天冬氨酸蛋白酶催化的水解是许多生物过程中的关键反应。然而，锚定水分子和统一多种催化途径仍然是重大挑战。因此，分子设计通常会在提高底物特异性方面做出妥协。利用我们自主开发的可极化点电荷（PPC）力场，我们首次确定了极化在胃蛋白酶水解酶中的重要作用。为了稳定地锚定在活性位点上，水应该被强烈极化，电荷高于-0.94e。在这种极化作用的诱导下，胃蛋白酶被证明支持三种一般碱/一般酸途径，并偏向于以吉二醇-中间体为基础的途径。因此，我们提出了用于合理酶设计的 "极化水分子刀片 "模型，强调了攻击水和攻击羰基的极化对于增强水解作用至关重要。突变体 D290Q 和 S172P 的活性分别提高了 191.23% 和 324.70%。突变体中水、羰基和相关亲核攻击距离的极化得到了改善，这再次证实了极化在改善水解过程中的关键作用。这项研究为水解酶的分析和改造提供了一个新的视角。

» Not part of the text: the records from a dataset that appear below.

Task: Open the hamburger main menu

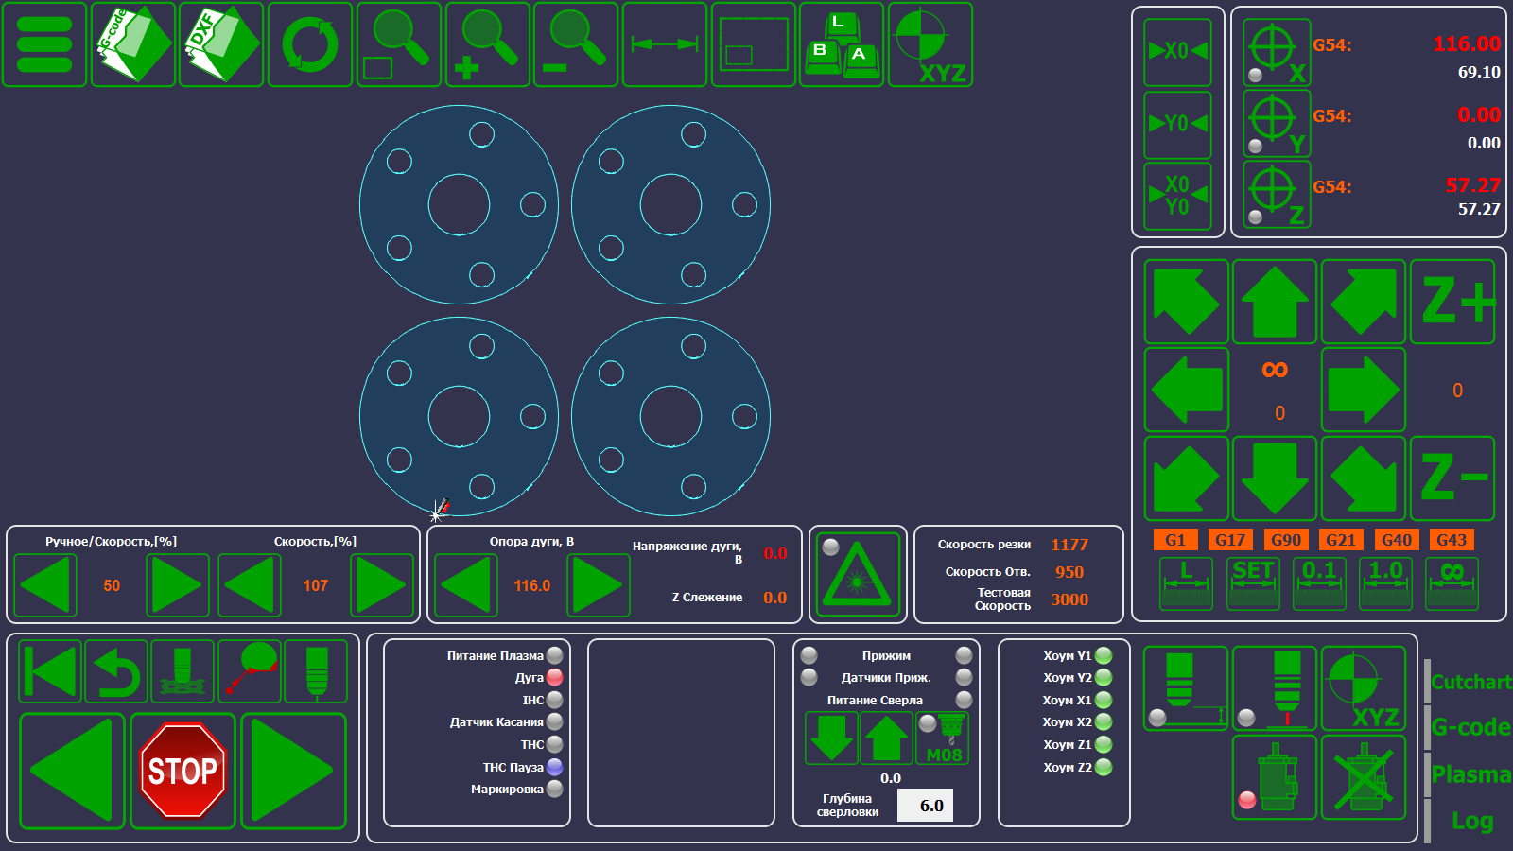Action: click(x=44, y=44)
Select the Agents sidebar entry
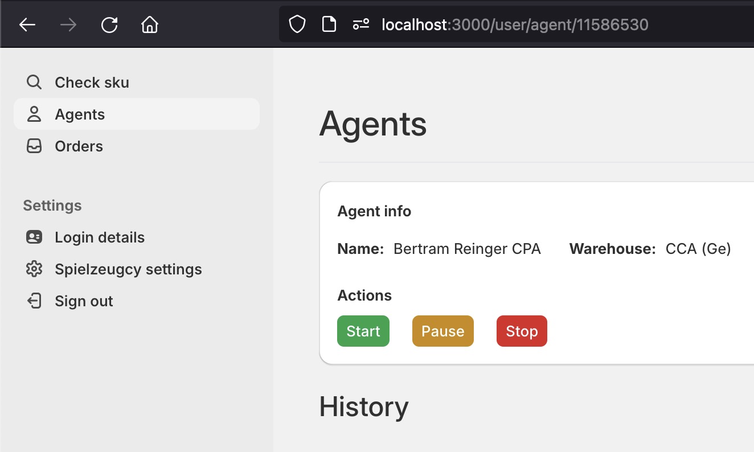Screen dimensions: 754x452 click(x=80, y=114)
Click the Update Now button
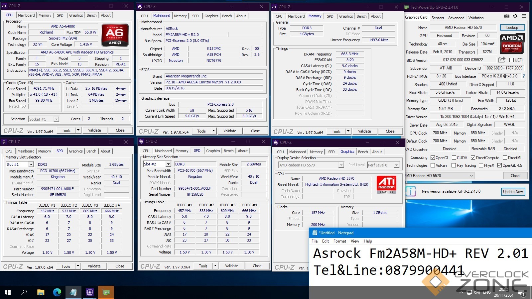 coord(513,192)
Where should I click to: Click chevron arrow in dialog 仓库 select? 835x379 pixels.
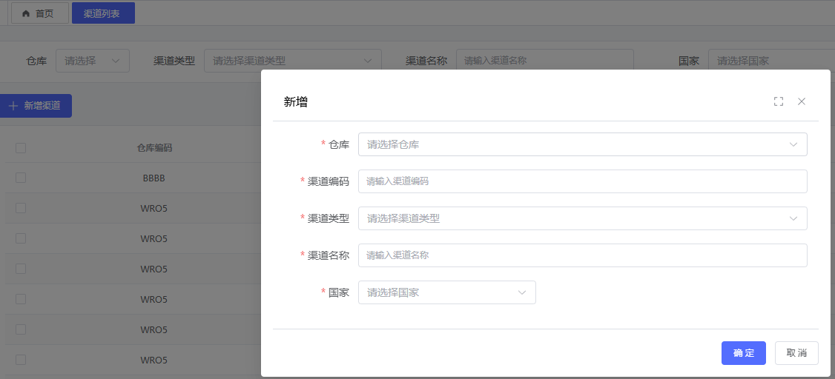click(793, 144)
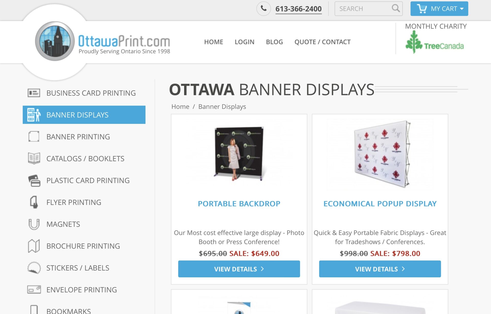Select QUOTE / CONTACT in the navigation
The image size is (491, 314).
[322, 42]
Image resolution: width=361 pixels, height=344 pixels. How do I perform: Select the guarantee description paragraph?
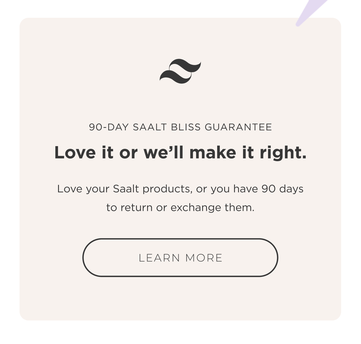pyautogui.click(x=181, y=197)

本文章由计算机程序翻译，如有差异，请以英文原文为准。

求助全文

约1分钟内获得全文求助全文

来源期刊

Journal of Chemical Information and Modeling 化学-化学综合

CiteScore

9.80

自引率

10.70%

发文量

529

审稿时长

1.4 months

期刊介绍： The Journal of Chemical Information and Modeling publishes papers reporting new methodology and/or important applications in the fields of chemical informatics and molecular modeling. Specific topics include the representation and computer-based searching of chemical databases, molecular modeling, computer-aided molecular design of new materials, catalysts, or ligands, development of new computational methods or efficient algorithms for chemical software, and biopharmaceutical chemistry including analyses of biological activity and other issues related to drug discovery. Astute chemists, computer scientists, and information specialists look to this monthly’s insightful research studies, programming innovations, and software reviews to keep current with advances in this integral, multidisciplinary field. As a subscriber you’ll stay abreast of database search systems, use of graph theory in chemical problems, substructure search systems, pattern recognition and clustering, analysis of chemical and physical data, molecular modeling, graphics and natural language interfaces, bibliometric and citation analysis, and synthesis design and reactions databases.